● **Passage provided**
☆ ☆ ☆ ☆
Karp's 21 NP-Complete Problems


Karp's 21 NP-Complete Problems

This is arguably Karp's most impactful contribution, for which he received the Turing Award in 1985. In his seminal 1972 paper, "Reducibility Among Combinatorial Problems," Karp established the practical importance of the P vs. NP problem.

While Stephen Cook (and Leonid Levin) had provided the first NP-complete problem (SAT) with Cook's Theorem, Karp demonstrated that a vast array of common and important problems from graph theory, logic, and operations research were also NP-complete. He did this by providing polynomial-time reductions from known NP-complete problems to these new ones.

His paper proved that all these problems were computationally equivalent—if you could solve one efficiently, you could solve them all.

Some of the 21 problems he proved NP-complete include:

  • 0-1 Integer Programming

  • Clique: Does a graph contain a clique (a fully connected subgraph) of size $k$?

  • Set Packing

  • Vertex Cover: Is there a set of $k$ vertices that touches every edge in a graph?

  • Set Covering

  • Feedback Vertex Set

  • Hamiltonian Cycle: Does a graph contain a path that visits every vertex exactly once and returns to the start?

  • Directed Hamiltonian Cycle

  • 3-Satisfiability (3-SAT): A restricted version of SAT, which he used as a starting point for many other reductions.

  • Graph Coloring (Chromatic Number): Can a graph be colored with $k$ colors so no adjacent vertices share a color?

  • Clique Cover

  • Exact Cover

  • 3D Matching

  • Subset Sum: Given a set of integers, is there a non-empty subset that sums to exactly zero?

  • Knapsack Problem

  • Job Sequencing

  • Partition


Other Major Theorems and Algorithms

Beyond his 1972 paper, Karp co-authored several other major theorems and algorithms.

Edmonds-Karp Algorithm

Developed with Jack Edmonds, this is an algorithm for solving the maximum flow problem in a network.
☆ ☆ ☆ ☆
● **Records**
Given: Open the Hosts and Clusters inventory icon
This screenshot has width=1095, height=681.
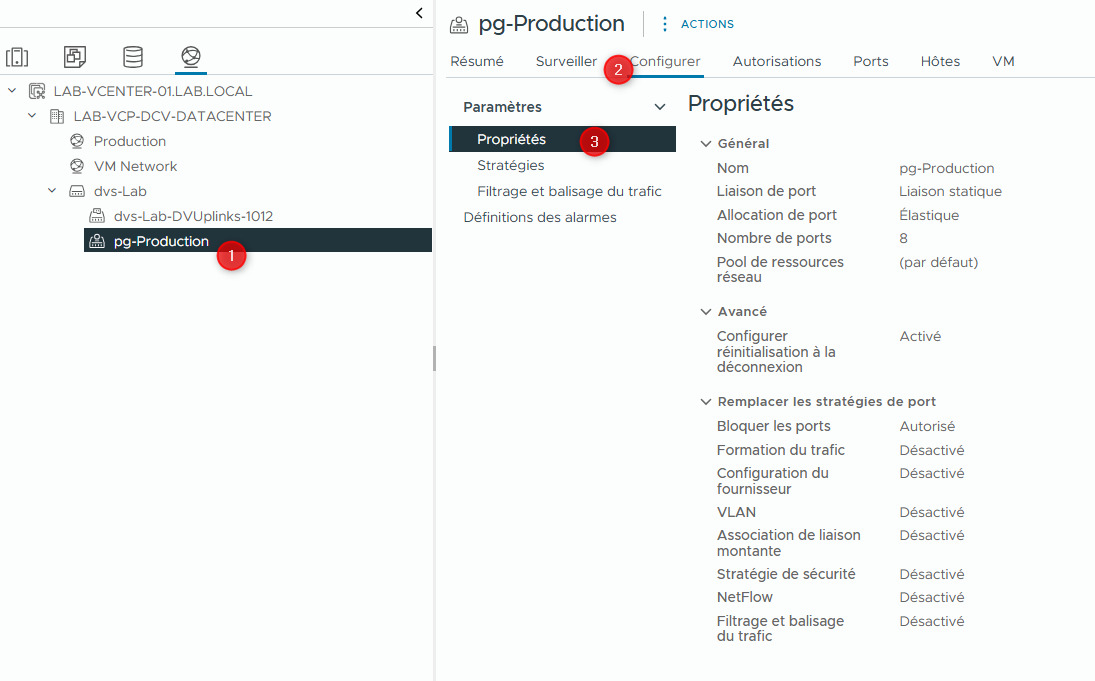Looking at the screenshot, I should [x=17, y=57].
☆ ☆ ☆ ☆
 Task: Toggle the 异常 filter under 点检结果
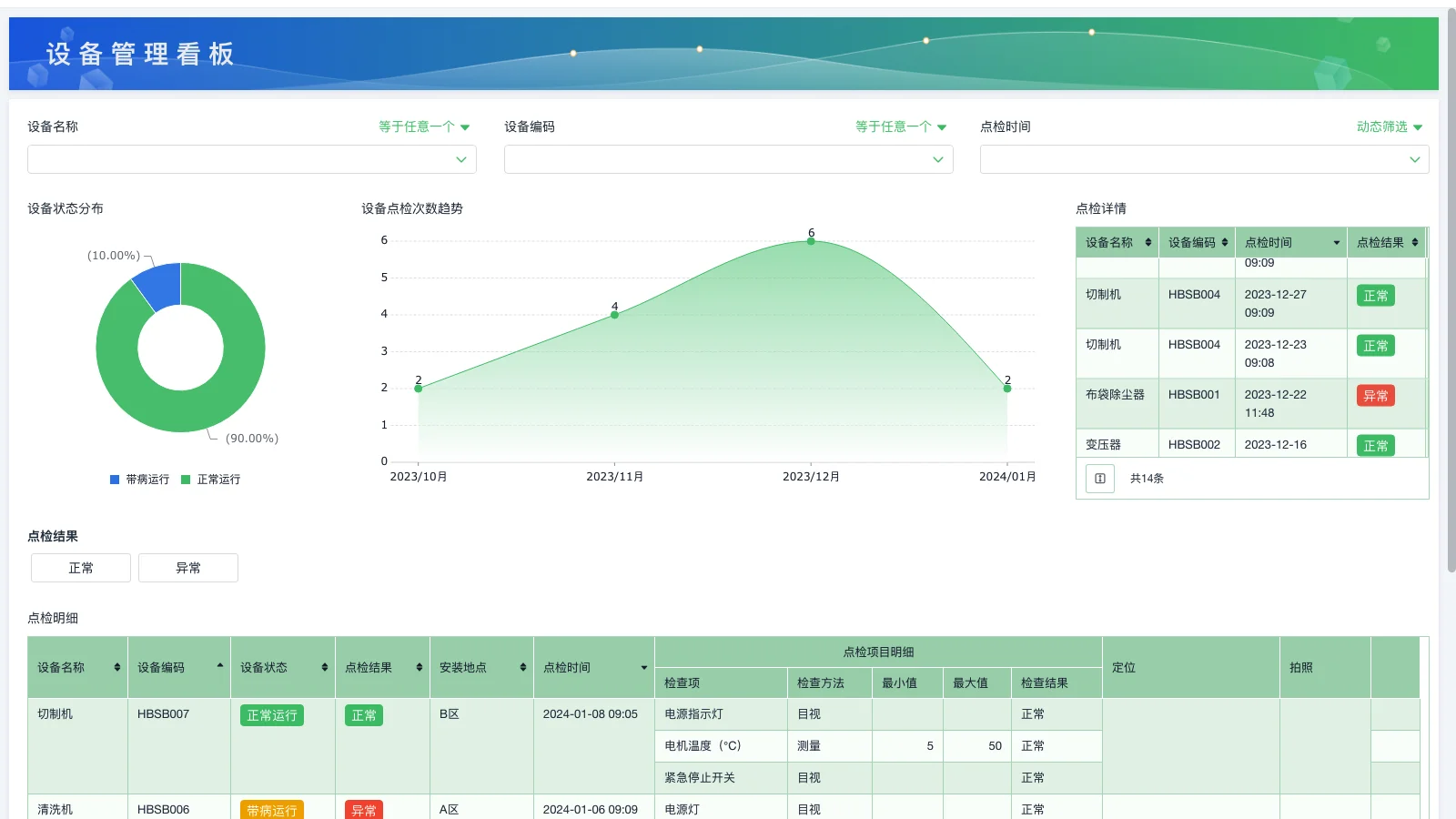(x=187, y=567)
☆ ☆ ☆ ☆
● **Given instruction 1**
From the passage on Karp's NP-complete problems, reproduce the text between "While Stephen Cook" and "these new ones.", inclusive.
● **Given instruction 2**
Answer these questions using the passage on Karp's NP-complete problems:
(a) In what year did Karp receive the Turing Award?
(b) What was the title of Karp's 1972 paper?
(c) Who developed the algorithm for the maximum flow problem with Karp?

● **Correct response 1**
While Stephen Cook (and Leonid Levin) had provided the first NP-complete problem (SAT) with Cook's Theorem, Karp demonstrated that a vast array of common and important problems from graph theory, logic, and operations research were also NP-complete. He did this by providing polynomial-time reductions from known NP-complete problems to these new ones.

● **Correct response 2**
(a) 1985
(b) "Reducibility Among Combinatorial Problems"
(c) Jack Edmonds